Can you reproduce all of the records below word for word, leaving out the pictures?
- - -
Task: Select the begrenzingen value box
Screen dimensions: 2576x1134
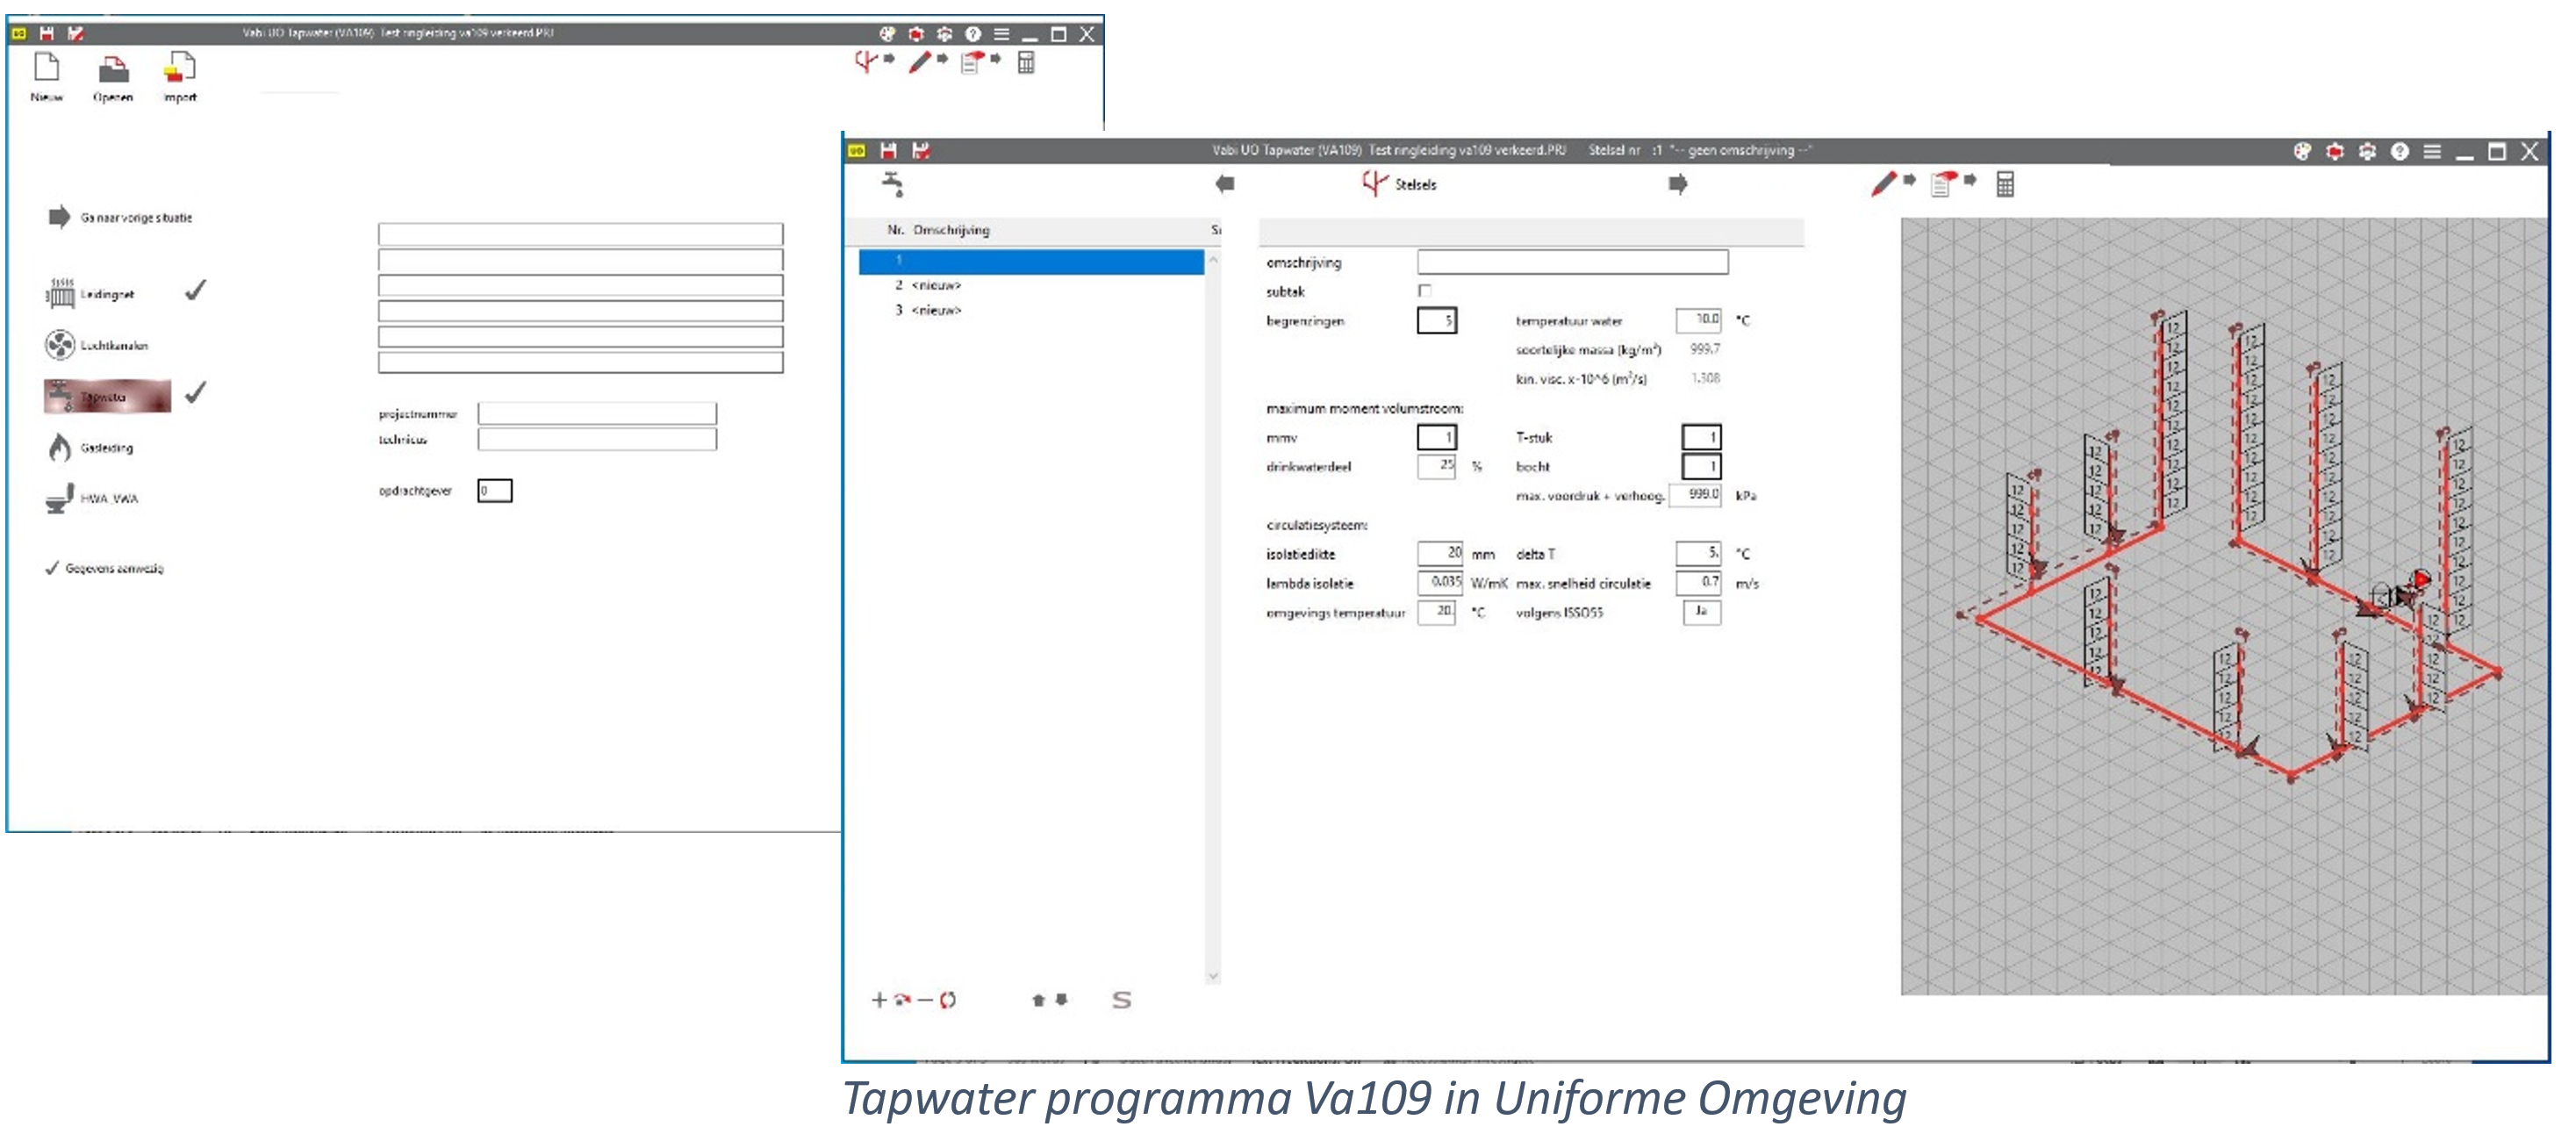Action: click(1436, 321)
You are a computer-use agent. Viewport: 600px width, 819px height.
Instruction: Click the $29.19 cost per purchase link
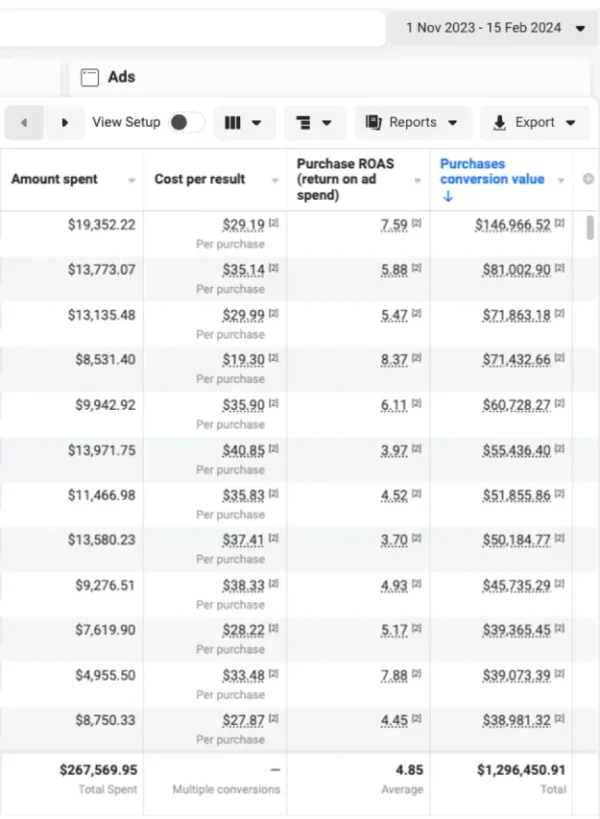tap(243, 225)
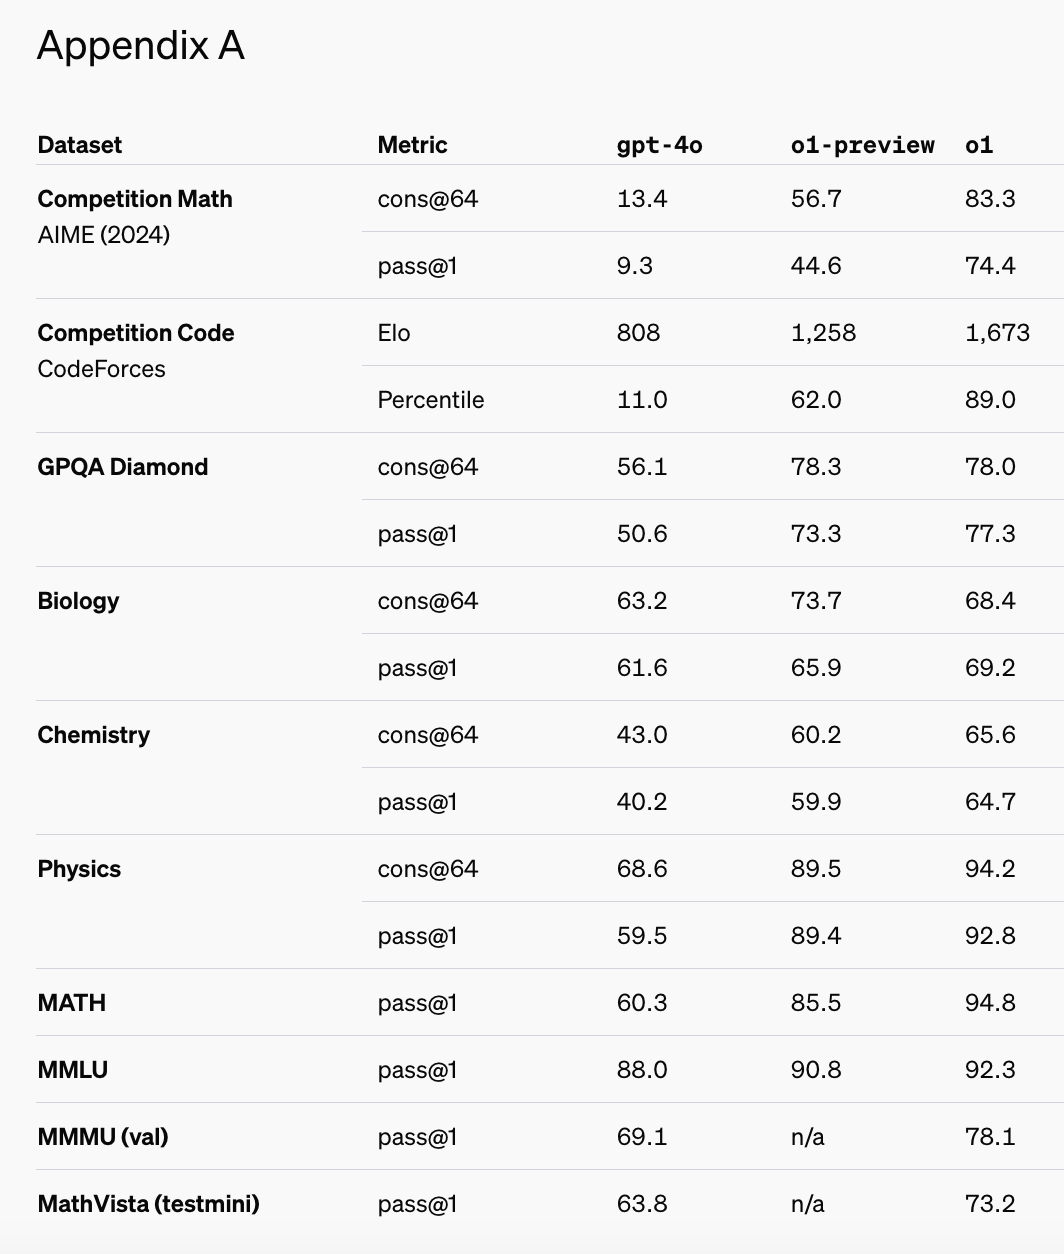1064x1254 pixels.
Task: Select the gpt-4o column header
Action: pyautogui.click(x=659, y=145)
- - -
Result for this exercise:
Task: Select the begrenzingen value box
Screen dimensions: 2576x1134
Action: click(1436, 321)
You are a computer-use agent. Viewport: 600px width, 819px height.
Instruction: Click the $29.19 cost per purchase link
tap(243, 225)
1064x1254 pixels.
Task: Select the gpt-4o column header
Action: pyautogui.click(x=659, y=145)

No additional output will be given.